Oh yes. Looks like I have to do that. I have "served" 7, so there isn't much left to go...Chess wrote: Just stay put and 'SERVE' your time. The 14 years will lapse before you know...
That's the point that I am not an overstayer. There was no overstay at all and there is absolutely no legal basis to treat me like one. Although I do exactly all these things (apart from Church, sorry) as you say but it cannot just last like this for good. I even have offers from universities abroad for research positions now (as a Ph.D. graduate) but I cannot make a move. For example, I get enough points to migrate to AU as a Skilled Migrant but when I start applying my "overstayer"'s records in the UK will come up and I may be denied my visa. You see how important it is to clear my name and get rid of all those records? I am not even that much concerned of continuing to live in the UK but the first and foremost - to justify my innocence.Chess wrote: ... having something else to focus on, like studying , marrying, having children and working, being active at Church etc. Holidaying in Scotland, Blackpool, Brighton, Scarborough etc..
Did not work out. This is how I became aware that I was classed as an overstayer. My mother went to the Embassy some years ago and applied for a visa to come and see me. She did not use me as a sponsor but they immediately brought up their records on my name and rejected her application.Chess wrote: Family visits from abroad etc...

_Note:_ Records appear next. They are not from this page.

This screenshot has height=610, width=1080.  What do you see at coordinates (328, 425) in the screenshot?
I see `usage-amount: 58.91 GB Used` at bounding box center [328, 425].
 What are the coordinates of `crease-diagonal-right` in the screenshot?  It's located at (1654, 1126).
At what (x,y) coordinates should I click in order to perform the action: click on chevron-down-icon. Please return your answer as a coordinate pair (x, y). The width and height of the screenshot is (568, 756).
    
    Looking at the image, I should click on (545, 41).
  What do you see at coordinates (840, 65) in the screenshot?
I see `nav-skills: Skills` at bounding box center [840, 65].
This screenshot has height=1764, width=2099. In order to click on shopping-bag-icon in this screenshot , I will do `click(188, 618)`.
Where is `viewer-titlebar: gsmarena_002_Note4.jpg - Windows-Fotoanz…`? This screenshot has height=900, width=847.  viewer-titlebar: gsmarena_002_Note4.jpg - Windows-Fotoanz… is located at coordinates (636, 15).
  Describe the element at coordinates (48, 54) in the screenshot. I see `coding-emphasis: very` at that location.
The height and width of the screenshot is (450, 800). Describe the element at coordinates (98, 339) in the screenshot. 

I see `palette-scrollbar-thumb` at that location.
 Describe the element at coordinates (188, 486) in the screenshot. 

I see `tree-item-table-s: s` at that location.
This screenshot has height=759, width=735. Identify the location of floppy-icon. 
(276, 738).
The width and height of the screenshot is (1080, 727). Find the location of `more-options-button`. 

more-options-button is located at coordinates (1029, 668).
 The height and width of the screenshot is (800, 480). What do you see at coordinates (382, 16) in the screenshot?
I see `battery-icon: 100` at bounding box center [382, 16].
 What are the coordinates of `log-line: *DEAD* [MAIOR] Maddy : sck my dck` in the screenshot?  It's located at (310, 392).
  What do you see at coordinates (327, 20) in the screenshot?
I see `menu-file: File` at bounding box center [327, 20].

I don’t think this can easily happen now a days. Even if you are contracting, your agency will make sure that you are legally entitled to sign a contract without a sponsorship.Out of curiosity- how would the HR department of a Fortune 100 company employ somebody without verifying that the employee is entitled to work in the UK (assuming that you are employed by the firm, not consulting for them as a paid consultant?)
Are you sure it was in 2002? I thought Browne brought this in last year in May.vin123 wrote: I remember sometime in 2002, companies were instructed by govt (home office sending an instruction pack and leaflet) to follow strict guidelines while offering employment to a person. They make it applicable even if the candidate claims to be a British citizen. Most of the companies, including employment agencies and recruitment consultants follow the same route now.